Fukushima: 300 tonnes d'eau radioactive s'échappent chaque jour | Tout est relatant | Scoop.it

La compagnie exploitante de la centrale de Fukushima a commencé à pomper vendredi de l'eau souterraine radioactive pour tenter de réduire les rejets dans l'océan Pacifique voisin.

Tokyo Electric Power (TEPCO) a précisé avoir creusé un puits et pompé 13 tonnes d'eau entre 14 h (1h du matin) et 20 h locales.

«C'est une tâche urgente pour nous de pomper cette eau souterraine le plus vite possible», a déclaré vendredi un porte-parole de Tepco.

Mercredi le premier ministre Shinzo Abe avait annoncé que les autorités allaient davantage s'impliquer dans la gestion de cette eau contaminée dont l'écoulement en mer constitue selon lui un problème «urgent».

Tepco se débat depuis mars 2011 pour faire face aux conséquences de l'accident à sa centrale nucléaire Fukushima Daiichi (220 km au nord-est de Tokyo), suite à un très fort séisme et surtout un tsunami géant.

Le problème le plus aigu depuis plusieurs semaines consiste à empêcher cette eau infiltrée en sous-sol et contaminée par la forte radioactivité du site de fuir dans l'océan Pacifique.
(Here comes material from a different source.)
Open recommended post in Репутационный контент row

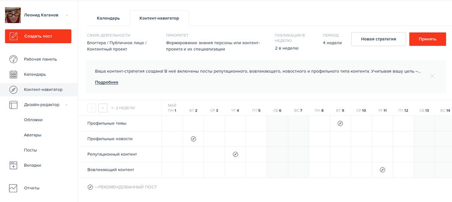point(235,154)
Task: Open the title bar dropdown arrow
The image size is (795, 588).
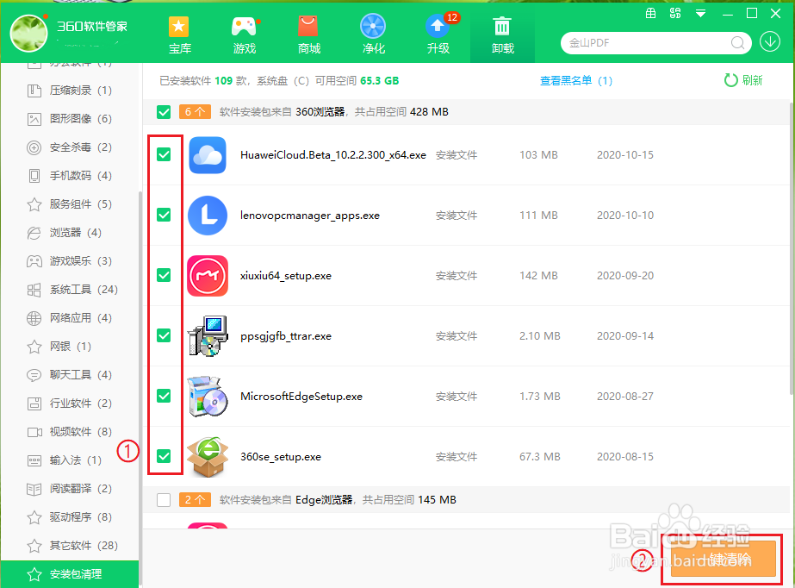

Confrontée à un manque de moyens de traitement, de stockage et de confinement de cette eau, Tepco a dû reconnaître fin juillet, pour la première fois, qu'une partie de cette eau s'était déversée dans l'océan voisin, après avoir longtemps nié les faits.

Selon un responsable du ministère de l'Industrie (Meti) interrogé mercredi par l'AFP «environ 300 tonnes d'eau s'échappent tous les jours», mais «il n'est pas certain toutefois que l'eau soit hautement radioactive».

Selon l'expert français Jérôme Joly, directeur général adjoint de l'Institut de radioprotection et de sûreté nucléaire (IRSN), l'impact environnemental de ces fuites d'eau contaminée resterait toutefois marginal par rapport à la radioactivité totale émise en 2011 au moment de l'accident.

Tepco prévoit qu'à la mi-août elle aura mis en place un système capable de pomper 100 tonnes d'eau contaminée par jour, eau qui sera filtrée et recyclée pour refroidir les réacteurs de la centrale accidentée.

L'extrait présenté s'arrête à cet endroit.